Самым удивительным было то, что они не засекретили точных адресов всех ведущих институтов. Так, на бланках, которыми пользовался Герлах, стоял штамп: «Имперский исследовательский совет. Полномочный представитель рейхсмаршала по ядерной физике — профессор доктор В. Герлах». На штампе можно было найти также полный берлинский адрес и номер телефона. Все институты и лаборатории вели переписку на бланках со штампами, указывавшими принадлежность к Имперскому исследовательскому совету, а кроме того, и обозначение и адрес конкретного учреждения. Правда, такое положение существовало совсем недолго, Герлах вскоре получил приказ изменить штампы на бланках. Однако и этого оказалось достаточным, чтобы в руки работников Миссии Алсос попали документы, раскрывающие дислокацию большинства важных для них организаций. В целом бумаги, захваченные в Страсбурге, позволили составить «достоверную картину урановых исследований по состоянию на лето 1944 года». Они позволили установить, что еще в 1942 году Гитлеру докладывали о возможностях ядерного оружия и что в Готтове проводились эксперименты с большими атомными котлами, однако даже к концу августа 1944 года эксперименты все еще оставались на начальной стадии. Гоудсмит вспоминал о том, как ему пришлось разбирать страсбургские документы: «Я лихорадочно работал четверо суток; вместо электричества пришлось пользоваться свечами, газа тоже не было, а воду включали совсем ненадолго; каждую ночь бывали налеты и артиллерийские обстрелы и слышалась оглушительная орудийная пальба».

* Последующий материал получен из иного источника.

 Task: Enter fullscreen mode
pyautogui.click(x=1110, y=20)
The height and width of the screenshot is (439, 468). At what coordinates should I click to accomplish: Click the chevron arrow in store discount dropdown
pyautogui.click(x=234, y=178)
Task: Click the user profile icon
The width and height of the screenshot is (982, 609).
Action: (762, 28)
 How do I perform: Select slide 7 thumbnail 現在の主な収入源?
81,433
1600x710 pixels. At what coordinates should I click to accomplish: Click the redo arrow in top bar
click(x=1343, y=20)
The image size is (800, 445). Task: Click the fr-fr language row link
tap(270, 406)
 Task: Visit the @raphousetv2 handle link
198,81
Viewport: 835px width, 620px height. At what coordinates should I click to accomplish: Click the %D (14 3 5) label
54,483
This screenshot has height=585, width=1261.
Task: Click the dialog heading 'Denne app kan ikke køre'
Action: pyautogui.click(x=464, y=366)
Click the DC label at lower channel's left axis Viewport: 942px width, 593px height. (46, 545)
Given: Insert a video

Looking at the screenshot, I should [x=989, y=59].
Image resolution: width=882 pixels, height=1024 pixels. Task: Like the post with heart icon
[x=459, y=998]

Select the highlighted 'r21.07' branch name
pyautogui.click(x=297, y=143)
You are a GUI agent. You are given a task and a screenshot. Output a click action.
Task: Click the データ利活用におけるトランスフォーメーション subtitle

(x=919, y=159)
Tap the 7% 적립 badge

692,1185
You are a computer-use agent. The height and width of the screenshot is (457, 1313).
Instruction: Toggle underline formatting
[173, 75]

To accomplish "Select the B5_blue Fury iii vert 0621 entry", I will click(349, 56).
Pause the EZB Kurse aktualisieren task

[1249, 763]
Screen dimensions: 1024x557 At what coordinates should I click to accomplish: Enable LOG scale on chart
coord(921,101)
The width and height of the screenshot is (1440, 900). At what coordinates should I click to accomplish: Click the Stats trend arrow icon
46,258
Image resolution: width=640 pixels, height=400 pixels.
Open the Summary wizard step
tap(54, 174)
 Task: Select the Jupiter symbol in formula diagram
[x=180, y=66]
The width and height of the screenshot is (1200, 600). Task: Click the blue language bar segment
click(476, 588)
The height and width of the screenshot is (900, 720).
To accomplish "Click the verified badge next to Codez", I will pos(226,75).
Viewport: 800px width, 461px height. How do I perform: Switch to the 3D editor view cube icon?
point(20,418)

А когда все документы были собраны, Гоудсмит и Варденбург погрузили их в джип и, взяв с собой Флейшмана, тронулись в обратный путь, хотя, как писал в Вашингтон Гоудсмит, «джип — не очень подходящий вид транспорта для человека, вышедшего из призывного возраста и привыкшего работать либо за письменным столом, либо у грифельной доски». Все собранные в Страсбурге документы выслали в Вашингтон, где специалисты из «Манхэттенского проекта» и OSRD подвергли их доскональному изучению. По мнению Вашингтона, трофеи достались Миссии поразительно легко и потому вполне могли оказаться фальшивками; С особым подозрением они отнеслись к черновику письма Вайцзеккера, найденному в мусорной корзине. Все документы перевели на английский язык, проиндексировали и даже провели статистический анализ словосочетаний, чтобы установить их подлинность. А после рождества Гоудсмит вылетел в Вашингтон специально для обсуждения страсбургского отчета. В обсуждении участвовал доктор Ричард Толмен, научный советник Гровса. Толмен не преминул попенять Гоудсмиту за шутку с рейнским вином. В результате обсуждения все пришли к единому мнению: даже если немцы и не имеют атомной бомбы, они действительно ведут работы в области атомной энергии.